▸ EXERCISE BRIEF
Reproduce the following passage about Ted Nelson and the web word for word, in full.

▸ EXTRACT TO READ
================================

There is a note of bitterness in Ted Nelson when he writes about the web, the greatest and worst realization of his vision:
Ted Nelson's Computer Paradigm, Expressed as One-Liners
The Web is a foam of ever-popping bubbles, ever-changing shopwindows.
HTML is precisely what we were trying to PREVENT-- ever-breaking links, links going outward only, quotes you can't follow to their origins, no version management, no rights management.
And so on. But what Nelson, and Janus, miss in their evaluation of the web is that the creation of a particular technology is a starting point, not a promise. Berners-Lee et al. saw the complexities associated with a full implementation of a Xanadu like system, and charged past them, implementing a working minimal subset. They authored standards and protocols and formed working groups to allow future standards to move ahead. What could you do in the early days? Documents could be retrieved and they could be marked up by the creators using the then-simple HTML. Links broke, but you could email someone and they might update them. It wasn't perfect, but it worked. It caught on. It let people do things in fundamentally different ways. People had ideas what to do next.
It was good enough.

================================

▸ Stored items
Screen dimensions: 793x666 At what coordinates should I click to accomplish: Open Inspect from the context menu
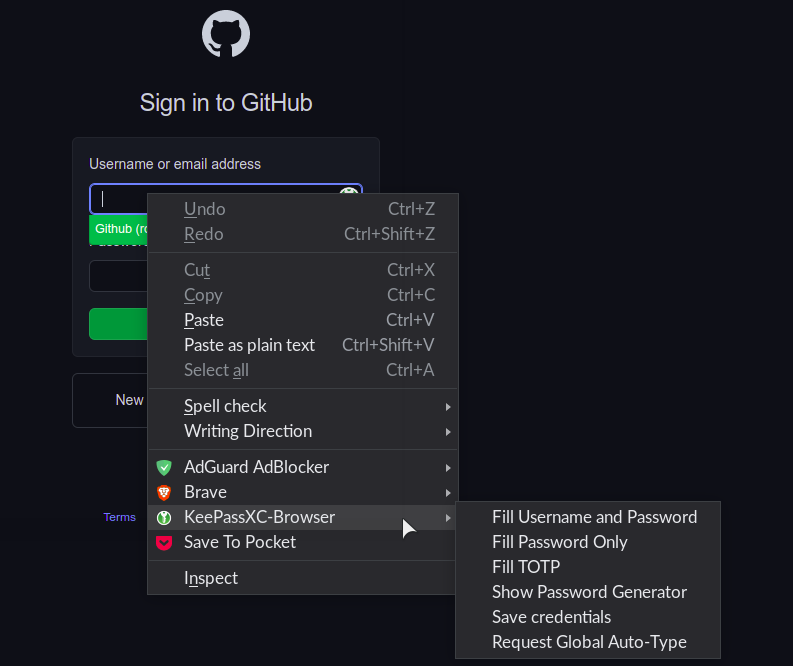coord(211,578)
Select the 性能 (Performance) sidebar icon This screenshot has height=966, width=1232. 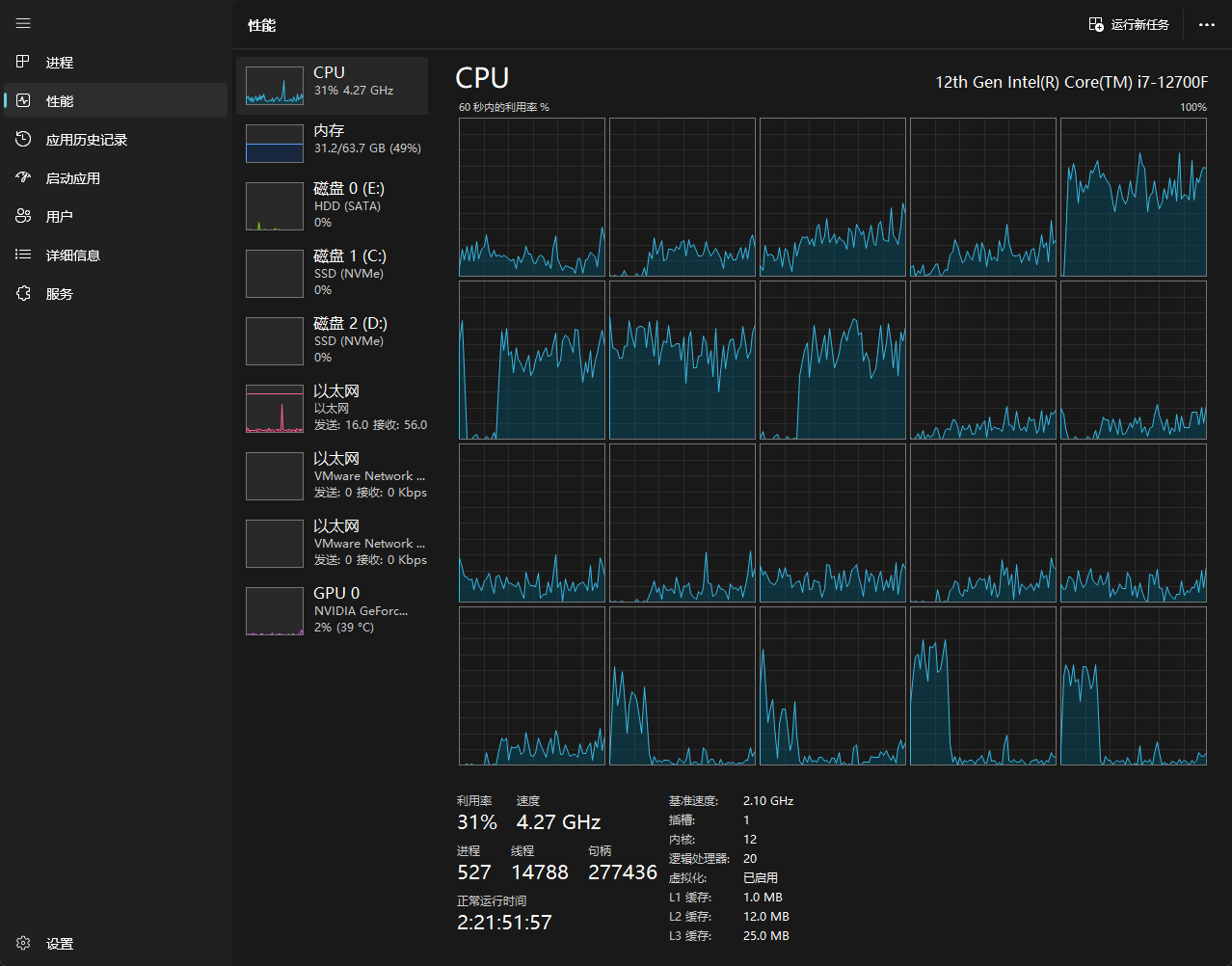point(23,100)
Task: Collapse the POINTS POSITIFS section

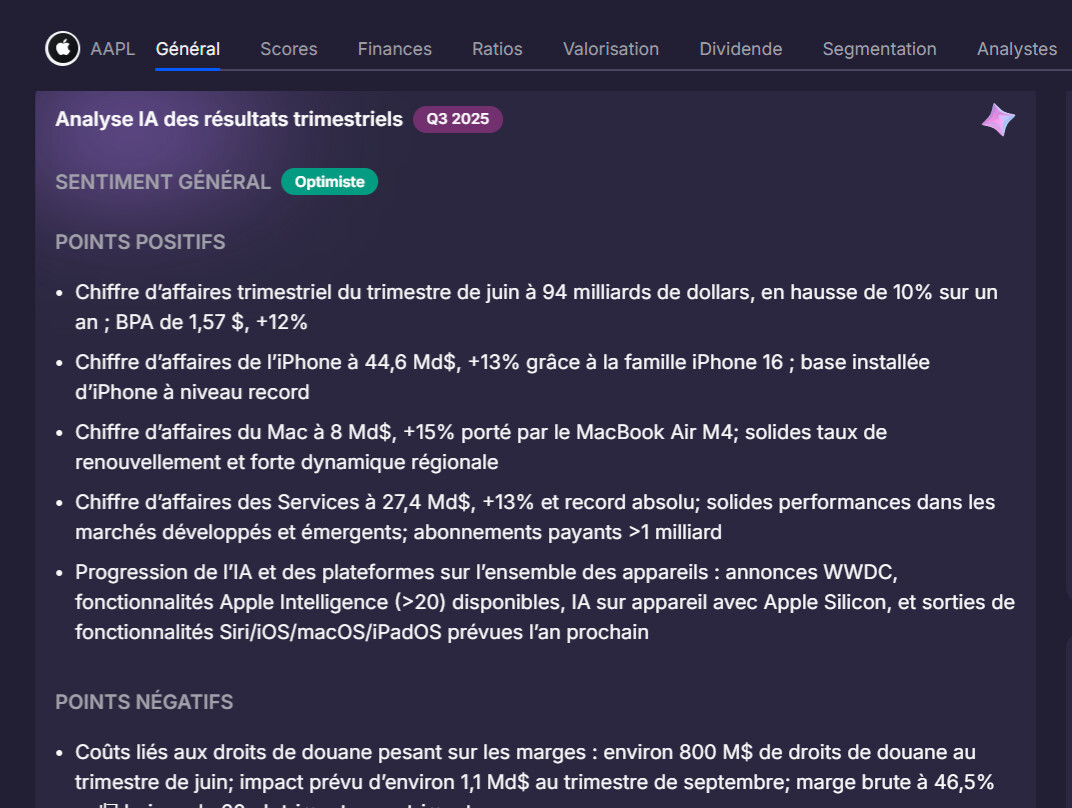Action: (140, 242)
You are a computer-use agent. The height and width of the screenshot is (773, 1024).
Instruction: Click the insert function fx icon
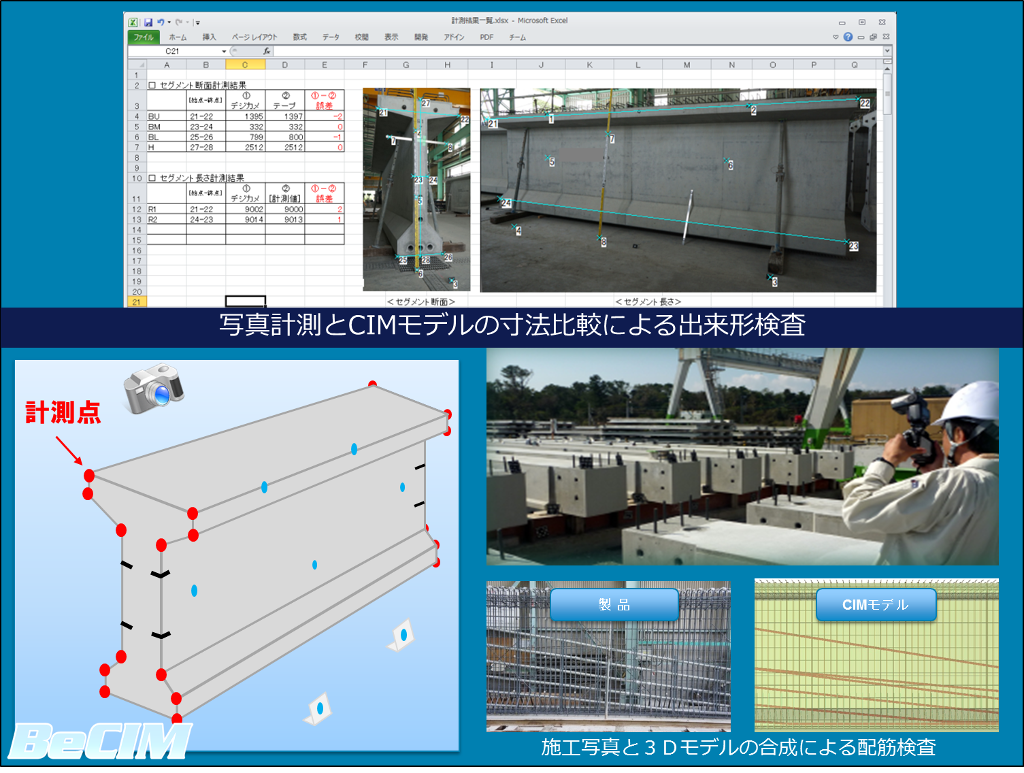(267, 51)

================================

▸ TASK RESPONSE
There is a note of bitterness in Ted Nelson when he writes about the web, the greatest and worst realization of his vision:
Ted Nelson's Computer Paradigm, Expressed as One-Liners
The Web is a foam of ever-popping bubbles, ever-changing shopwindows.
HTML is precisely what we were trying to PREVENT-- ever-breaking links, links going outward only, quotes you can't follow to their origins, no version management, no rights management.
And so on. But what Nelson, and Janus, miss in their evaluation of the web is that the creation of a particular technology is a starting point, not a promise. Berners-Lee et al. saw the complexities associated with a full implementation of a Xanadu like system, and charged past them, implementing a working minimal subset. They authored standards and protocols and formed working groups to allow future standards to move ahead. What could you do in the early days? Documents could be retrieved and they could be marked up by the creators using the then-simple HTML. Links broke, but you could email someone and they might update them. It wasn't perfect, but it worked. It caught on. It let people do things in fundamentally different ways. People had ideas what to do next.
It was good enough.